Many Assembly Members also voiced their displeasure over Governor Gavin Newsom’s proposed Department of Better Jobs and Higher Wages, which would transfer over 1,600 EDD employees to the new department despite major issues with unemployment payments persisting in the EDD.
Assembly Members, LAO blast proposal for new agency
Both the Budget Committee and the Legislative Analyst’s Office (LAO) had derided the proposed new agency before the meeting on Tuesday. Reports from both indicated that the EDD needed to fix the more urgent goal of eliminating unemployment backlog before even considering a new department.
“The Assembly believes that the Labor Agency must focus its attention on fixing the Unemployment Insurance backlog and enforcing labor laws and regulations,” said the Budget Committee Report. “The Agency has not made sufficient progress on either of these goals so far in 2021. The Agency must first address these key concerns for the most vulnerable Californians before a conversation about expanding its role, as envisioned by this new department, could even begin.”
The LAO reported similar findings.
“The reorganization would require considerable attention from leaders of the EDD and labor agency at a time when the state’s urgent goal is to eliminate the backlog of unemployment insurance claims and prevent further fraud,” explained the LAO report. “In our view, the administration’s decision to move forward with a complex reorganization during the pandemic poses a potentially serious risk to the state’s ongoing efforts to eliminate the backlog of unemployment insurance claims.”
Both reports made an impression on Subcommittee members, many of whom echoed both of the reports findings.
“The time isn’t right to create a new bureaucracy in the EDD,” said Assemblyman Phil Ting (D-San Francisco) on Tuesday. “Given the multitude of ongoing problems at EDD, now is not the time to transfer numerous employees from the Labor and Workforce Development Agency to a newly created department. They’re desperately needed to resolve the tremendous backlog in unemployment claims, prevent fraud and implement job training programs to get people back to work.”
Rather than continue to debate the need for a new agency, lawmakers instead continued to press the EDD on reducing the backlog, with most bringing up how their own constituents were angry with the agency over the backlog.
“It’s starting to creep back up. That is an overall concern,” added Ting while questioning Saenz. “Our constituents are mad at us because they can’t get ahold of you.”
Republicans also added almost identical stories, saying that their offices keep getting calls from people whose benefits have not been activated yet.
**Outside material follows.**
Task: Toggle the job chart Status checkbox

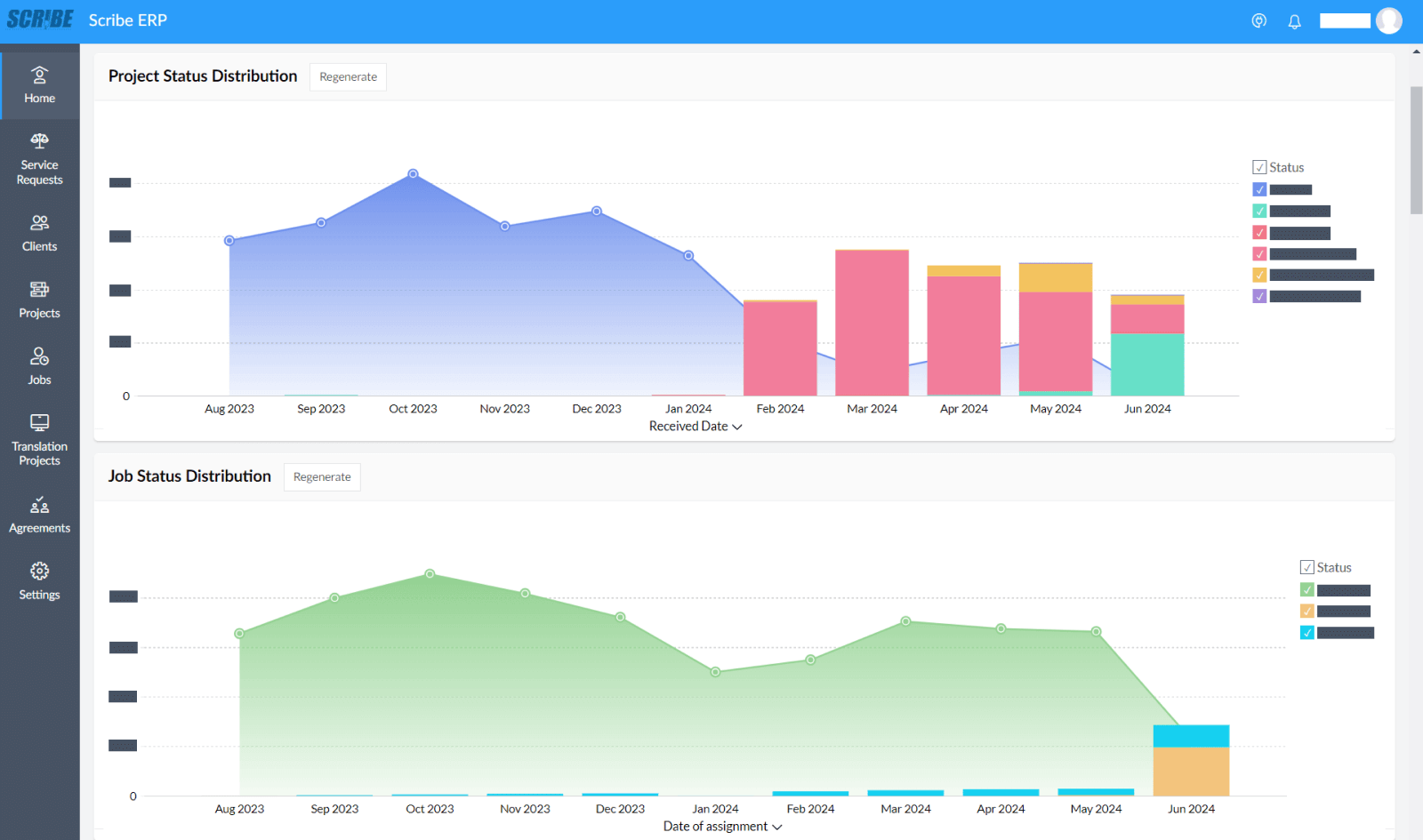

“These are people that are extremely desperate,” said Assemblyman Tom Lackey (R-Palmdale). “They don’t have any other way to eat.”
Many Californians awaiting EDD payments noted to the California Globe that attempts to get needed benefits activated have not worked, with some still being without benefits since last year.
“I’m glad they’re grilling the EDD still and trying to get them into order, but in the meantime I’m still high and dry,” said one anonymous Modesto resident to the Globe. “I’m glad they’re more vigilant on fraud now, but they, in all that time, couldn’t figure out how to check faster too?”
“We don’t need some new agency. We need more people to stay at the EDD to sort all of this out. I spent 20 years giving in to the system, and when my time of need came and I didn’t get anything, well, what’s the word for being beyond furious? That was me and many other Californians.”
While the Governor’s proposal was rejected by the Subcommittee, with the EDD being pressed to reduce the unemployment backlog, the EDD did note some successes so far this year.
“We’ve made improvements like text message notification and document upload for better communication and improved services to our claimants,” added Saenz.
Further updates to the EDD’s unemployment backlog are expected in the next few months.